I Puritani de Bellini mettent le feu à l'Opéra de Marseille

Xl_p1180265_m__photo_christian_dresse_2019 © Christian Dresse

Moins de trois semaines après le grand succès remporté, ici-même à l'Opéra de Marseille, par La Reine de Saba, grand-opéra orientaliste de Charles Gounod, c’est un spectaculaire triomphe qui a couronné Les Puritains de Vincenzo Bellini (également donnés sous format concertant), grâce à une équipe vocale de haute volée et à la direction fiévreuse et haletante de Giuliano Carella. Une fois encore, le magnifique chef italien témoigne de ses affinités avec l’univers bellinien, et livre une interprétation d’une incroyable tension dramatique. Il parvient surtout – à la tête d’un Chœur et d’un Orchestre de l’Opéra de Marseille qui donnent ce soir le meilleur d’eux-mêmes (et se couvrent même de gloire !) – à nous faire comprendre l’essence même de cette musique, débordante de joie et d’amour, rythmée par les élans de la passion, au service d’un chant qui se mouille des larmes du désespoir et de la douleur, pour mieux, in fine, exploser d’allégresse et de bonheur. 

Dans le rôle d’Elvira, la soprano australienne Jessica Pratt – applaudie un mois plus tôt dans la triple incarnation féminine des Contes d’Hoffmann à Bordeaux – offre pleinement ce que l’on attend du rôle : une vibration intime, avec ces moments sublimes où le chant se fait le miroir d’une âme en détresse. Pratt parvient ainsi à faire vivre son personnage, par la seule science de son approche musicale, et notamment grâce à son timbre de plus en plus charnu et rond, qu’elle colore avec un maximum d’impact dramatique, pour le plus grand bonheur d’un public phocéen (en délire) qui lui réservera une incroyable ovation après chacun de ses sons filés et/ou acrobaties vocales. Le ténor chinois Yijie Shi, stupéfiant Argirio sur cette même scène en 2017, n’est pas en reste. Il possède également – et au plus haut point ! – le style que requiert le primo ottocento, offrant un portrait hautement séduisant d'Arturo. Même s’il n’a rien de remarquable, le timbre est néanmoins fort agréable, et surtout la technique se montre aguerrie : jusqu’à l’extrême aigu (même si les contre-Fa du « Credeasi misera » sont ici esquivés, quand les contre-du « Vieni fra queste braccia » sont pleinement assumés), la voix reste homogène, avec un superbe contrôle du souffle, et des colorations et nuances qui ne se révèlent jamais gratuites. Le raffinement dans le phrasé et la perfection de la diction forcent également l’admiration... et lui valent ainsi un beau triomphe personnel (et pleinement mérité !) au moment des saluts.
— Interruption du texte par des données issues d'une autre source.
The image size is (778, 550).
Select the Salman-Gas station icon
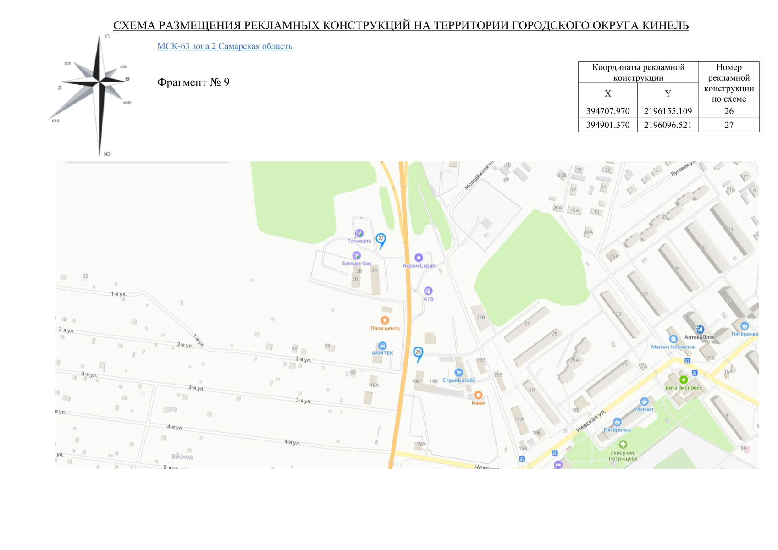(x=356, y=255)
Déjà présent dans la production de La Reine de Saba précitée, Nicolas Courjal (Giorgio) brille décidemment dans tous les répertoires, et confirme sa place aux tous premiers rangs des basses d’aujourd’hui, avec notamment un « Cinta di fiori » admirablement équilibré dans la sonorité et dans l’accent. Plus en difficulté dans les coloratures, et péchant parfois par des coups de glotte intempestifs, le baryton québécois Jean-François Lapointe (Riccardo) ne possède pas moins l’autorité et la prestance requises par son personnage. Enfin, Julie Pasturaud apporte un beau métal au petit rôle d’Enrichetta, tandis qu’Eric Martin-Bonnet (Lord Walton) et Christophe Berry (Bruno) complètent dignement la distribution réunie par l’imparable flair de Maurice Xiberras.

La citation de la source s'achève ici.